Welches Szenario gefällt dir besser? Also, mir das 2.! Eindeutig. Aber warum feiern wir so oppulent Jesus Geburtstag, wo doch sein tatsächlicher Geburtstag so schlicht und einfach ablief? Ich frage mich allen ernstes: Ehre ich damit Gott, oder mich selbst? Wäre es nicht eher in seinem Sinne, dass ich mich um die Menschen kümmer, denen es so geht, wie Maria und Josef damals? Ich bin mir fast sicher, dass es so wäre.

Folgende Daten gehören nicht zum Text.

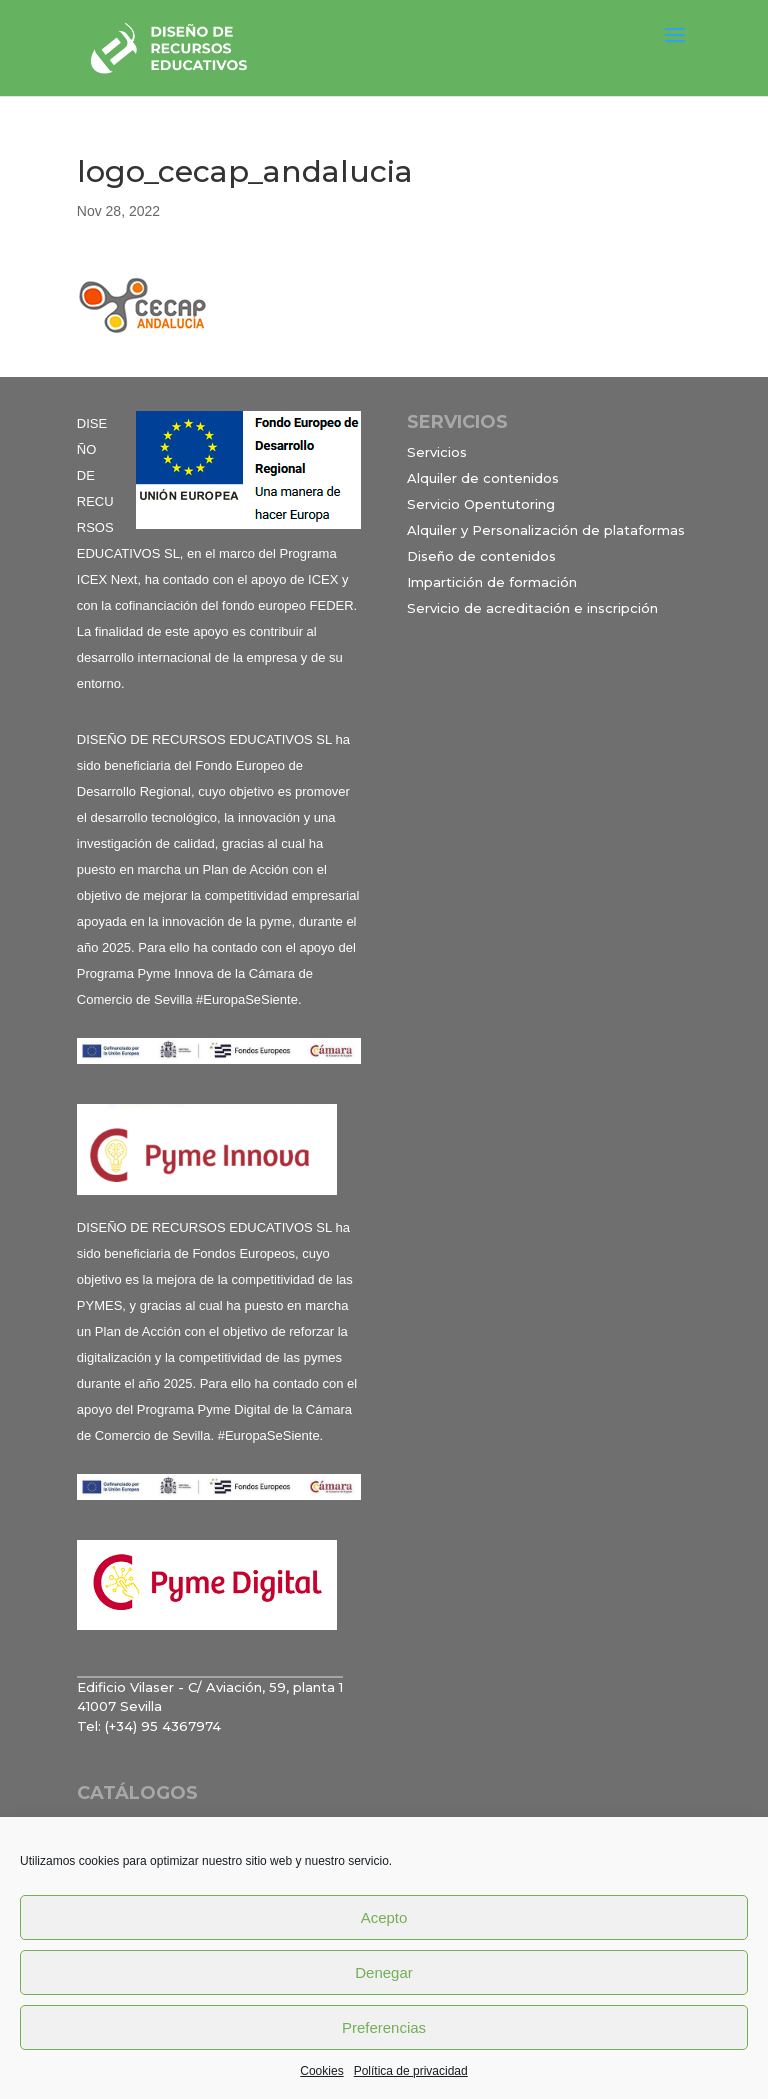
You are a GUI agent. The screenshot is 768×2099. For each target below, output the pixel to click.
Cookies (321, 2071)
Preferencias (384, 2027)
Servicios (437, 452)
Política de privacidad (411, 2071)
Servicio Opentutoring (481, 504)
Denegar (384, 1972)
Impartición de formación (492, 582)
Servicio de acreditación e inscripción (532, 608)
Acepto (384, 1917)
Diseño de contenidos (481, 556)
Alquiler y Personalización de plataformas (546, 530)
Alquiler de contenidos (483, 478)
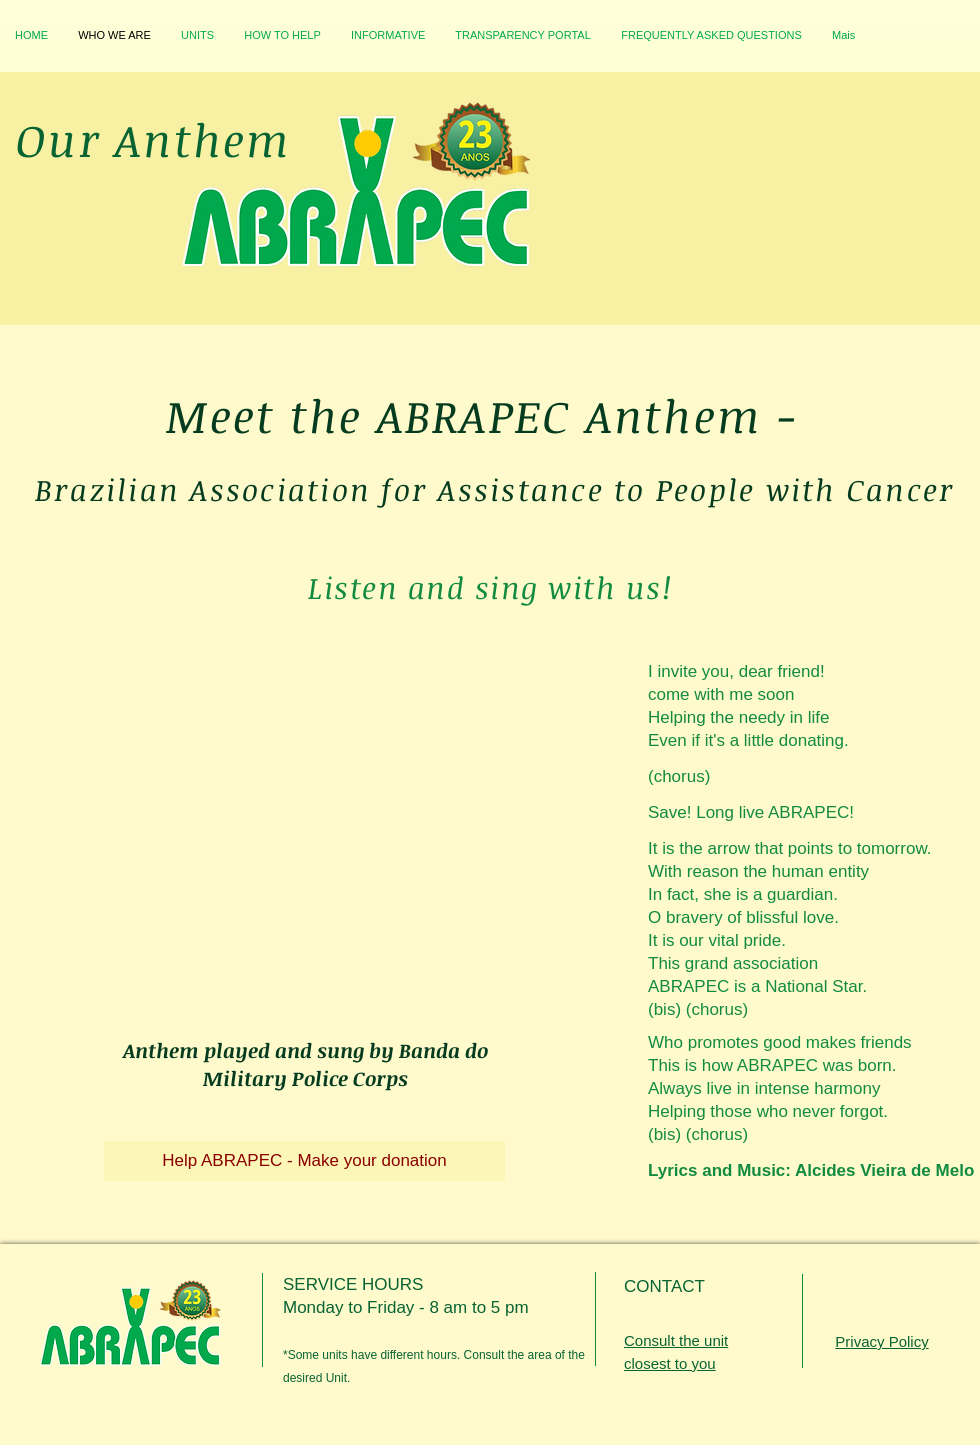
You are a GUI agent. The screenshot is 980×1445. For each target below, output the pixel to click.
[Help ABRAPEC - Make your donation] (304, 1161)
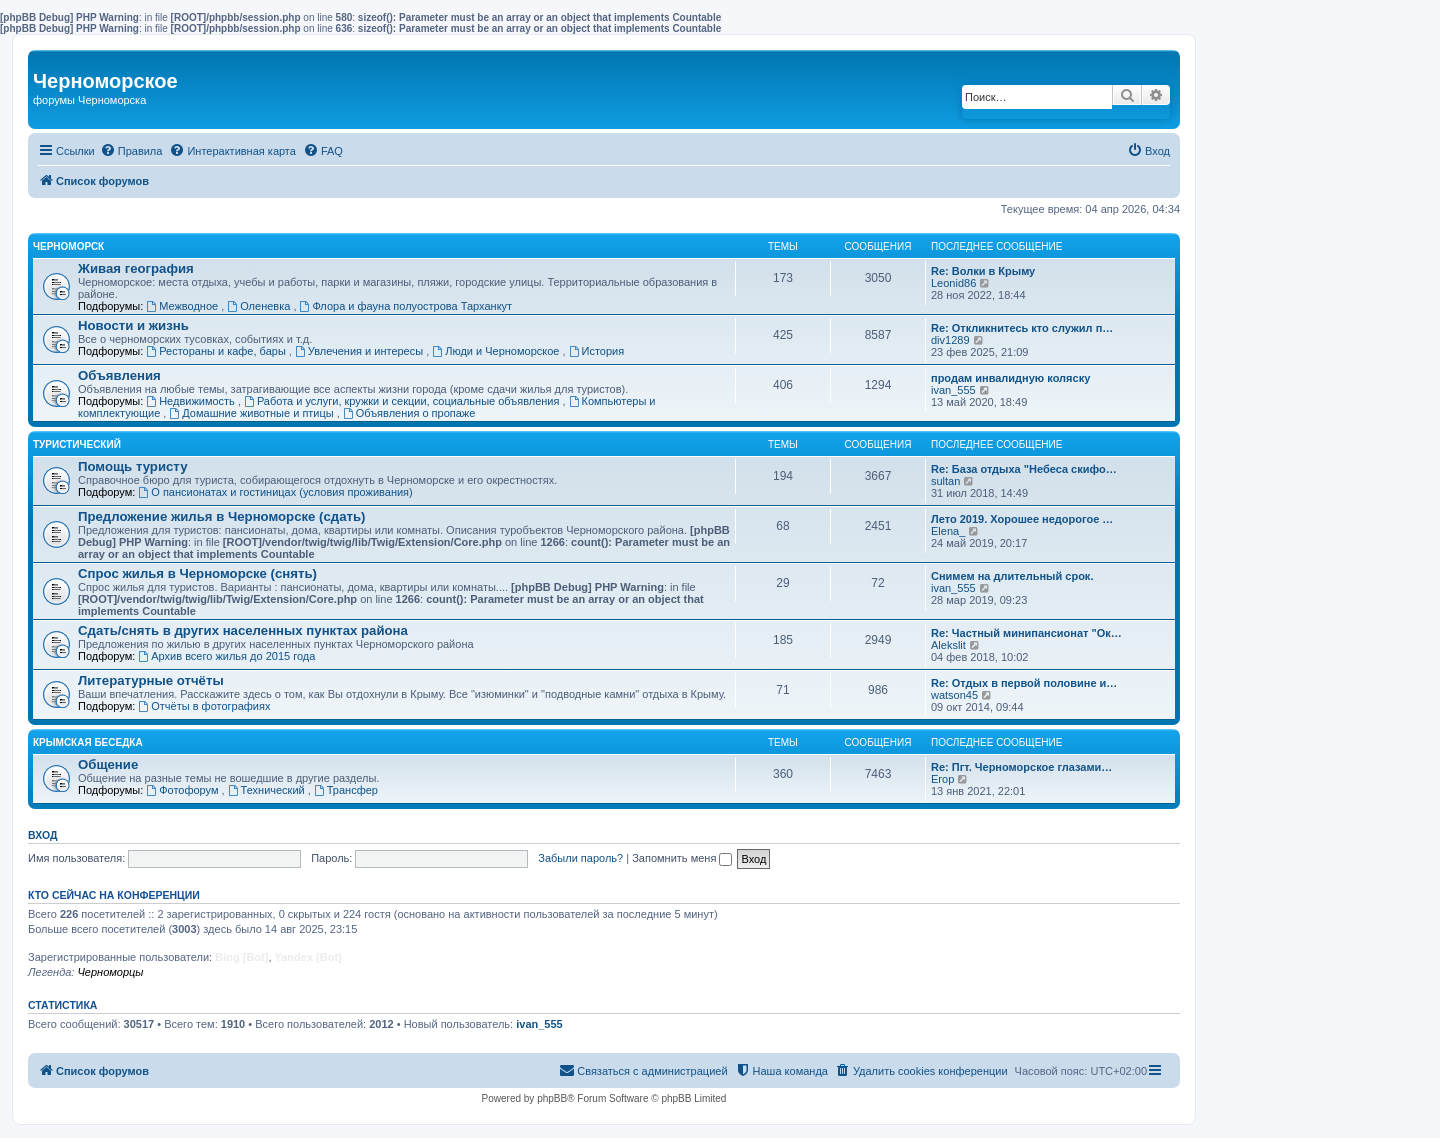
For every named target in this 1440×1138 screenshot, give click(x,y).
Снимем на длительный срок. (1012, 576)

Doch Gott wäre eben nicht Gott, wenn er nicht auch trotzdem Freude an uns hätte, und wir so feiern wie wir feiern. Dennoch sollten wir nicht unsere Augen verschließen vor der Not der Welt. Ich finde, das Weihnachtsmenü muss nicht so krass oppulent ausfallen, wie wir es in der heutigen Zeit ausführen. Es gibt immer mehr Menschen, die Weihnachten nicht mehr feiern, denen es nichts mehr sagt, warum dieser Tag so wichtig für uns Menschen ist. Ist es nicht unsere Aufgabe als Christen, das Evangelium neu zu verkünden? Weniger Aufwand beim Essen, mehr Aufwand in der Verkündigung?!?

Natürlich kommt es mir als wenig begabte Köchin entgegen, dass ich sowas schreibe. Doch das ist auch meine Überzeugung! Wir bekommen heute Besuch. Und ich möchte die Gelegenheit nutzen, das Wunder von Weihnachten neu zu beleuchten.